There are themes and metaphors celebrating Abrahamic cultural concepts; for example, Kurisu has several conversations where her speeches and the trajectory of her journey are clear metaphors for Jesus Christ. To be blunt, Kurisu is clearly a metaphor for Jesus Christ. Okabe’s quips of Christina, the sparse amount of comments pertaining to Christianity, and Kurisu’s reliability for Okabe’s journey throughout the game all serve as indicators. The True Ending, with Okabe spilling his own blood for Kurisu, is literally so she can rise again but alive and her return to life will create the new worldline of Steins;Gate.

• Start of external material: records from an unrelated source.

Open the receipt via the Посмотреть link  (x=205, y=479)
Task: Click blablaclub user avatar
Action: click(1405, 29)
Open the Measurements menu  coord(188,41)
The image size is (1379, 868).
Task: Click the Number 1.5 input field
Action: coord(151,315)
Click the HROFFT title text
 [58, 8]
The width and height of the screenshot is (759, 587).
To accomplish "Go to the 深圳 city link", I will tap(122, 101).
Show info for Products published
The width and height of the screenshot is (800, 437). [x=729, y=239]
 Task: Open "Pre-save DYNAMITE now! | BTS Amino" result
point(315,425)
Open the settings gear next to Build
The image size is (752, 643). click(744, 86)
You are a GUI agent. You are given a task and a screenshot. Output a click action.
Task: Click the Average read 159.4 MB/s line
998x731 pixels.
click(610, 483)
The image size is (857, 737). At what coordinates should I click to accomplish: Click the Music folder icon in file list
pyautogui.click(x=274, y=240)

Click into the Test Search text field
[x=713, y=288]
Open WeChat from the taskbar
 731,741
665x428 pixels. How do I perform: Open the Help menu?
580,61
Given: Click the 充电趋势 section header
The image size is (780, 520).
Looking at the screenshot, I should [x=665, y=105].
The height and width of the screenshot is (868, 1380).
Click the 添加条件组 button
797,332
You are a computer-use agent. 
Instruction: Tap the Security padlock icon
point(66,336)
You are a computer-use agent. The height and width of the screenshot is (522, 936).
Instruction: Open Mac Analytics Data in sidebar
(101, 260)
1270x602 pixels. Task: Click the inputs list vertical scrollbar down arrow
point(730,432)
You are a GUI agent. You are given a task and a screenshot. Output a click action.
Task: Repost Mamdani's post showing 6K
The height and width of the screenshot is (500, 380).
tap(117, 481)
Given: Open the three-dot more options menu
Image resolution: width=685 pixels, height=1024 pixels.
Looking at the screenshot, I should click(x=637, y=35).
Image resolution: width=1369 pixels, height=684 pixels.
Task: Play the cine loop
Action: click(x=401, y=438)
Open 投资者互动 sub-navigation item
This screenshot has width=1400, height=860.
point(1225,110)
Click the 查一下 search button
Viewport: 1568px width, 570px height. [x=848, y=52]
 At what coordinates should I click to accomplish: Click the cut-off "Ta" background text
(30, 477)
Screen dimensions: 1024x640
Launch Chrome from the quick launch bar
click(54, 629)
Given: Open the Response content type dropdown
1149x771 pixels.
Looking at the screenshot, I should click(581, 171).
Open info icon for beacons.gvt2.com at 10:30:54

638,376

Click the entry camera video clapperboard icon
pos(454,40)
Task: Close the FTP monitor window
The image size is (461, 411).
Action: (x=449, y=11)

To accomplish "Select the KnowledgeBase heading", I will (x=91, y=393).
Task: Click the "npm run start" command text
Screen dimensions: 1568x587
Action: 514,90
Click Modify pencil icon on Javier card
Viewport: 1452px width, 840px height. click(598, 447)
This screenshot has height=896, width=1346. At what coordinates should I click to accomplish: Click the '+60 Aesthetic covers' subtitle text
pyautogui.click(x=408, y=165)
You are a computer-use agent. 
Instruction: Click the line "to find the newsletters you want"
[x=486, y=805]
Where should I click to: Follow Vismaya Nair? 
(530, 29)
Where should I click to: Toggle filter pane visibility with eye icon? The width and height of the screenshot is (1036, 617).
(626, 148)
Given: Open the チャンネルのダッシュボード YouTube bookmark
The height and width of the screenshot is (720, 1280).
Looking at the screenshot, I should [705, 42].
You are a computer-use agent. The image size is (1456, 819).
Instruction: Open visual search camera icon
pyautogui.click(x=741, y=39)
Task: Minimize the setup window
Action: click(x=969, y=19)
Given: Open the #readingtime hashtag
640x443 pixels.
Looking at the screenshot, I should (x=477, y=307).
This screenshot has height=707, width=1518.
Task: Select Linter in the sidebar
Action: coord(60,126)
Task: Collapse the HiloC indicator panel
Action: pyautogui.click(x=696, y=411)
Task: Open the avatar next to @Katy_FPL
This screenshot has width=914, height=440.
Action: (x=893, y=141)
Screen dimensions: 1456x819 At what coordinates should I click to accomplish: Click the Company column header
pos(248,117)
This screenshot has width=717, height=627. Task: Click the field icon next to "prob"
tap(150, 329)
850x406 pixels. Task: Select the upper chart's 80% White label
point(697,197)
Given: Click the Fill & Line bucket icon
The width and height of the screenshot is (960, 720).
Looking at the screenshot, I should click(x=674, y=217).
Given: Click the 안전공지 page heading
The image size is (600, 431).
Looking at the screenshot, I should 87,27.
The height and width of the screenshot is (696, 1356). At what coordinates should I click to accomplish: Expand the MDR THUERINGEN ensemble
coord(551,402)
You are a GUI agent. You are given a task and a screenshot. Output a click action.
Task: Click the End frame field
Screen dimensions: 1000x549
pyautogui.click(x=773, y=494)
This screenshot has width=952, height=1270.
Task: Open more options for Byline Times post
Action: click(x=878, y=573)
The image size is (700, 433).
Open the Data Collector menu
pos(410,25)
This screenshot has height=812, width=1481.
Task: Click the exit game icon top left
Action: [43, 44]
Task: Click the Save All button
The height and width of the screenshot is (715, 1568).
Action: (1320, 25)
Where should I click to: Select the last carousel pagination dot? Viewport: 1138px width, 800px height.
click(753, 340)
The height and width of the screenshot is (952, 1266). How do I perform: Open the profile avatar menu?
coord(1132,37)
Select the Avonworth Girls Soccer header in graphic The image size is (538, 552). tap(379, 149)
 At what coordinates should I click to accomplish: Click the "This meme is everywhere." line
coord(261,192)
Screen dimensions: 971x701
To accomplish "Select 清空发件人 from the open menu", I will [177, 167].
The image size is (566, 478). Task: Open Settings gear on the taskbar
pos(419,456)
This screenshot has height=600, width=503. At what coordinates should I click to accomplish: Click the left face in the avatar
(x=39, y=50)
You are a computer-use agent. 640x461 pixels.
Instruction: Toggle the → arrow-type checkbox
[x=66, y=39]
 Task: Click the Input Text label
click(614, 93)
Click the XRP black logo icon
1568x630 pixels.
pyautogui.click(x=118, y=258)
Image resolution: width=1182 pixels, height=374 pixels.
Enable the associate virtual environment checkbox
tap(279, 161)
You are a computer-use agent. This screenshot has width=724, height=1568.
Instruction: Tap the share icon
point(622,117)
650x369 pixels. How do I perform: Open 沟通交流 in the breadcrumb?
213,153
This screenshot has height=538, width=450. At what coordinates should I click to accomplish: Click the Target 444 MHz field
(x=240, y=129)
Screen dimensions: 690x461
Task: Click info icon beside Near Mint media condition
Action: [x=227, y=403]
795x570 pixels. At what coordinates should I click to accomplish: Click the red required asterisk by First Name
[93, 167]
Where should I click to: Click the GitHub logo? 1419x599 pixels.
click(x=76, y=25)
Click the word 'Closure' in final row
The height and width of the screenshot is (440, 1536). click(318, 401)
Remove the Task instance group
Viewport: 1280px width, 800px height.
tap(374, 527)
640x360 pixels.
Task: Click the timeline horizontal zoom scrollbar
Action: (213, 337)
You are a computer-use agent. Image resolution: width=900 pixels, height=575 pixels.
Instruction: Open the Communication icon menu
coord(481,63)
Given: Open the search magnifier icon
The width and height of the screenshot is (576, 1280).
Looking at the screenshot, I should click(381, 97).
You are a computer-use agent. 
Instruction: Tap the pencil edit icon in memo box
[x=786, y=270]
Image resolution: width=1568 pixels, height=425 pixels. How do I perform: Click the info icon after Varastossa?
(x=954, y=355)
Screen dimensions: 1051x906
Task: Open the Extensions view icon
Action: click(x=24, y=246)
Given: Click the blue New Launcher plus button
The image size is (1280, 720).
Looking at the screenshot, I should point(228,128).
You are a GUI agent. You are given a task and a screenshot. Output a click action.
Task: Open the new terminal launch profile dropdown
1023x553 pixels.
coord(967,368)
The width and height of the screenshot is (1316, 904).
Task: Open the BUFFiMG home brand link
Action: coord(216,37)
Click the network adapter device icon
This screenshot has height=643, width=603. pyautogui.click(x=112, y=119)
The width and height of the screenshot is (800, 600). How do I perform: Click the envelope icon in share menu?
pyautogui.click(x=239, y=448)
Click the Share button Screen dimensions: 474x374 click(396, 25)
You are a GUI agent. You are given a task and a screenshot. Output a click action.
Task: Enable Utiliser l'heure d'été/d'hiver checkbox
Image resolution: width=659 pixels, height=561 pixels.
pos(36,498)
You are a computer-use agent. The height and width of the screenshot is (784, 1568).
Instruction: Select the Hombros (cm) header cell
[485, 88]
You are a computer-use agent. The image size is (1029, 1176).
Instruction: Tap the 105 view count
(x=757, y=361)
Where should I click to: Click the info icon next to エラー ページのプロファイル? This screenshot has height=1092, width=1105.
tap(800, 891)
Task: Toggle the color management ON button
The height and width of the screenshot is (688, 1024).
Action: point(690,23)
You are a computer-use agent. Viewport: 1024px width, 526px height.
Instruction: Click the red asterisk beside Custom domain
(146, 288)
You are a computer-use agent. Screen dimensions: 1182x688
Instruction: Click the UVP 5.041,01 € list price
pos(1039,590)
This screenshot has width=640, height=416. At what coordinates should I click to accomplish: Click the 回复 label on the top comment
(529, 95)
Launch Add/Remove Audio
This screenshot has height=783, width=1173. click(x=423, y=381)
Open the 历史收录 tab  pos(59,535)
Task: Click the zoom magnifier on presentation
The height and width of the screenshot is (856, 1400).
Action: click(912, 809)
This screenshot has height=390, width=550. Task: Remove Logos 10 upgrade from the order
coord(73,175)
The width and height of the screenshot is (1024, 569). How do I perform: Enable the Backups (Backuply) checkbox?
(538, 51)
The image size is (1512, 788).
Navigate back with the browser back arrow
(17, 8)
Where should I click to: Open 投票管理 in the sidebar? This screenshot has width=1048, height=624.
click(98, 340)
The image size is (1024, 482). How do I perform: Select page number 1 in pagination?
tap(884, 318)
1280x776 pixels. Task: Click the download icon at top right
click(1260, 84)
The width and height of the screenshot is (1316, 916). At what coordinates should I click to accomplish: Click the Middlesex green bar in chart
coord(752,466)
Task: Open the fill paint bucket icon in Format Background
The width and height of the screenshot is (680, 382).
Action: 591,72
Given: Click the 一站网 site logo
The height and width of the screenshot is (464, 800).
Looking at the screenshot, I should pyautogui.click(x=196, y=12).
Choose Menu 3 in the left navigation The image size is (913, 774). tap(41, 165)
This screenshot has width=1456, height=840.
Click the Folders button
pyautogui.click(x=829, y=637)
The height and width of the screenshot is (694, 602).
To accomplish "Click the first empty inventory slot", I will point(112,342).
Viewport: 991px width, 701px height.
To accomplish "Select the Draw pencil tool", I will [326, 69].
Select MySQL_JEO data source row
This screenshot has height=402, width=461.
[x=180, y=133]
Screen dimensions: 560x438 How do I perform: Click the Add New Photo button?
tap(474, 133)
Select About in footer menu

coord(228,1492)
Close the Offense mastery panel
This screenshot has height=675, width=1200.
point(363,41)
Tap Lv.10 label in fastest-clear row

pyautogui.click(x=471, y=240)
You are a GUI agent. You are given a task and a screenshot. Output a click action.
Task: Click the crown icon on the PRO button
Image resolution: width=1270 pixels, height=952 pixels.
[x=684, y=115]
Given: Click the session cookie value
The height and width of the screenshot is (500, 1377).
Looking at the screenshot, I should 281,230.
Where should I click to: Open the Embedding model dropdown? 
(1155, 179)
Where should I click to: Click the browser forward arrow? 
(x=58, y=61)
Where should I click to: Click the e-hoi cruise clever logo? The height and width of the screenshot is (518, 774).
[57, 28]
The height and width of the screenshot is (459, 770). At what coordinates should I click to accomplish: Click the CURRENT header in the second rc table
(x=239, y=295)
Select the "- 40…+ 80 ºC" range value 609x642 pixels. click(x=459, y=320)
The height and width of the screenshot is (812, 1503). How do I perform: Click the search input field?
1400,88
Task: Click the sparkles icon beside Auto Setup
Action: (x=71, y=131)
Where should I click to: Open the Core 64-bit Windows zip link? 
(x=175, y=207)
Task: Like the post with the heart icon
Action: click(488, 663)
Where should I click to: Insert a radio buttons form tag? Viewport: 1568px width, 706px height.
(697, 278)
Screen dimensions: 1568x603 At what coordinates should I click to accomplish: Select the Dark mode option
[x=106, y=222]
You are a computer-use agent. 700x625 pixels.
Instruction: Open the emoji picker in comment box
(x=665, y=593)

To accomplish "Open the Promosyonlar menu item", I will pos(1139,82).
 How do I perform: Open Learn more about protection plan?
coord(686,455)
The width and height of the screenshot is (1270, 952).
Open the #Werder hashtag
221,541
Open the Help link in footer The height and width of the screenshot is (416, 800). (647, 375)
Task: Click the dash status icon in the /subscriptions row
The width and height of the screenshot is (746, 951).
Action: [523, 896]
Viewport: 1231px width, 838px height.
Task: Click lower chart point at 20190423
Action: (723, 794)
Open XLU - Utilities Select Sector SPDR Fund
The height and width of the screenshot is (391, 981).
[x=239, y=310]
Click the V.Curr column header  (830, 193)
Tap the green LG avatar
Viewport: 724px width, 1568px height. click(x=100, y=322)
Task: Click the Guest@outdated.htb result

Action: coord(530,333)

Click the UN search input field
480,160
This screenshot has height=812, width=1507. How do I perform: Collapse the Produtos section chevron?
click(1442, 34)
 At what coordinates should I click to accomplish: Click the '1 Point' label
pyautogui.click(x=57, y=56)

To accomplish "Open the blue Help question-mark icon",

Although not pertaining to Kurisu herself, the theme of forgiveness is even explored with Moeka after she betrayed the group during Suzuha’s party in what Okabe himself referred to as “The Last Supper” before Moeka was revealed to be an agent of Sern. Even the final scene where Okabe meets Kurisu again by random chance has the revelation that everyone has Reading Steiner and thus carries their memories so that Okabe is no longer carrying the burden of those sacrifices. Thus, meeting Kurisu takes away the burdens that Okabe has accumulated and redeemed them when he finds Kurisu; analogous to Jesus taking away sins when people “come to Christ” and are thus “redeemed” by Jesus Christ in the mythology of the Bible. Likewise, bringing Kurisu back to the world ends an apocalyptic war-torn future similar to Jesus Christ ushering a peaceful world after Armageddon (although, there is some wiggle room for interpretation here since Jesus himself participates in violence to end Satan’s side or some such nonsense according to some Christian sects regarding their mythology). If that isn’t enough, then I’d like to point to Mayuri’s ending where Okabe explicitly references Kurisu as a God for her self-sacrifice to keep Mayuri safe and end Sern’s future domination of the human race in the Alpha worldline. I may plan on writing a thematic analysis on Steins;Gate and Steins;Gate 0 once I finish the Steins;Gate 0 visual novel and acquire all endings as the anime made me notice striking parallels between its events and the Islamic Judgment Day mythology.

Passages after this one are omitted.